Tanrı’nın Sevgisi

  • Bu konu 1 izleyen ve 0 yanıt içeriyor.
1 yazı görüntüleniyor (toplam 1)
  • Yazar
    Yazılar
  • #26071
    Anonim
    Pasif

    Tanrı’nın Sevgisi
    (Carlos Madrigal)

    Tanrı ise bizi sevdiğini şununla kanıtlıyor: Biz daha günahkârken, Mesih bizim için öldü(Romalılar 5:8). Sevgisinin kanıtını başka hiç bir yerde aramayalım. Çünkü O çarmıhta, zaten her şeyi vermiştir! Bundan sonra ‘Yok efendim, sevgisini hissetmiyorum’ ya da ‘Niye sıkıntıya girmeme izin veriyor?’ ‘Duama istediğim cevabı alamıyorum.’ ‘ Beni neden diğerleri kadar bereketlemiyor?’ ‘…ACABA BENİ SEVMİYOR MU?’ gibi ifadelere yer yoktur! Her durumda sana en iyisini vermeye hazır olduğuna ikna olman için, çarmıhtaki aşkın sevgi kanıtı yetmiyor mu? ‘İsa’nın yaşam bedeli bana yetmez!’ mi diyeceksin?
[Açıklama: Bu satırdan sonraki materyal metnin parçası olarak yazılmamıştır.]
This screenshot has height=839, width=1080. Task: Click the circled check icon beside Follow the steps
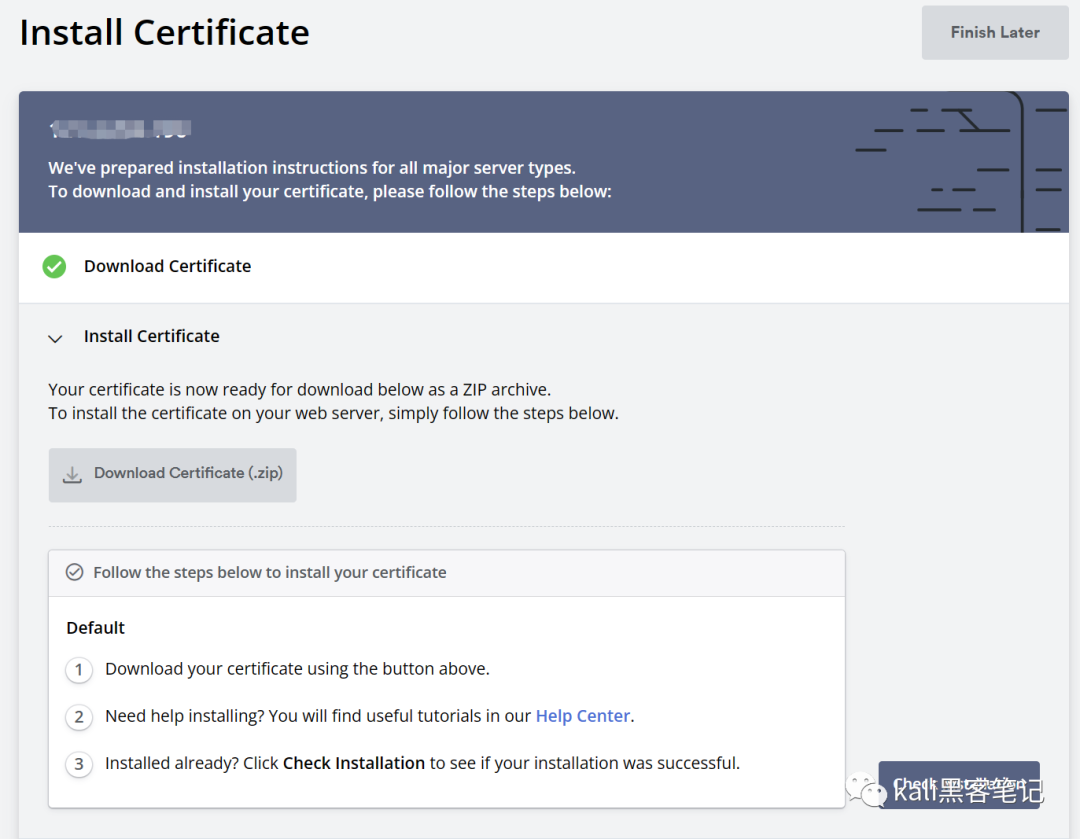74,573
    RAB, “Sizi sevdim” diyor. “Oysa siz, `Bizi nasıl sevdin?` diye soruyorsunuz.” RAB, “Esav Yakup`un ağabeyi değil mi?” diye karşılık veriyor, “Ben Yakup`u sevdim’ (Malaki 2:1).

    Öz Oğlu`nu bile esirgemeyip O`nu hepimiz için ölüme teslim eden Tanrı, O`nunla birlikte bize her şeyi bağışlamayacak mı?(Romalılar 8:32).
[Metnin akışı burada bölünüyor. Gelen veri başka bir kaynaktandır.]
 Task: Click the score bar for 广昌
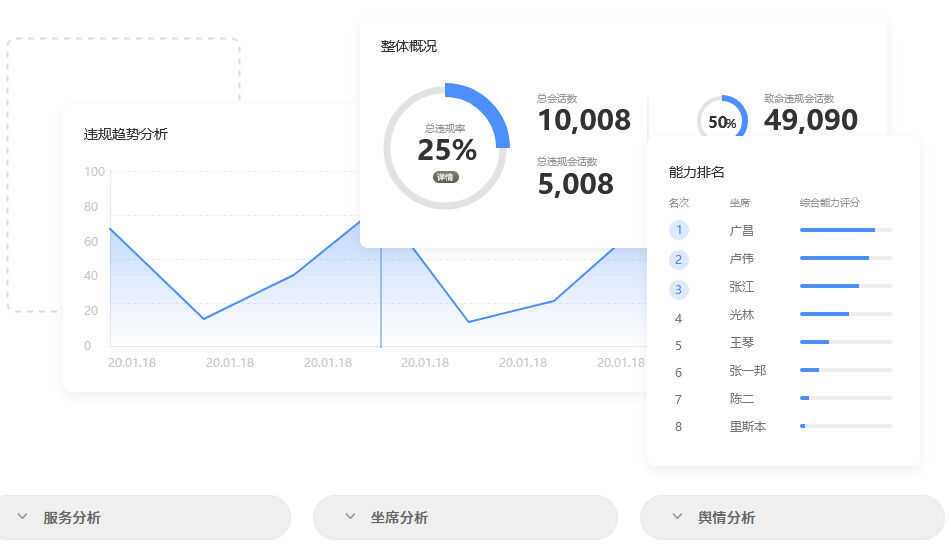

    İsa’yı esirgememesi, bir zorunluluk olmadığı gibi, bize her şeyi vermesi de yine bir bağıştır. Bir hak talep edemeyiz, ama O yine veriyor ve en iyisini veriyor. Ama O’nun gözünde iyi olanı, senin gözünde iyi olanı değil…

    Sevgiyi, tıpkı küçük çocuklar gibi yalnız bize verilen armağanlar ile mi ölçüyoruz? Bu ölçütte, bizim verdiklerimiz de yer alsaydı, daha iyi olmaz mıydı? Çünkü sevgi karşılıklıdır:

    Çünkü Mesih uğruna size yalnız Mesih`e iman etmek değil, daha önce bende gördüğünüz ve hâlâ sürdürdüğümü duyduğunuz zorlu çabanın aynısını göstererek Mesih uğruna acı çekmek ayrıcalığı da verildi (Filipiler 1:29).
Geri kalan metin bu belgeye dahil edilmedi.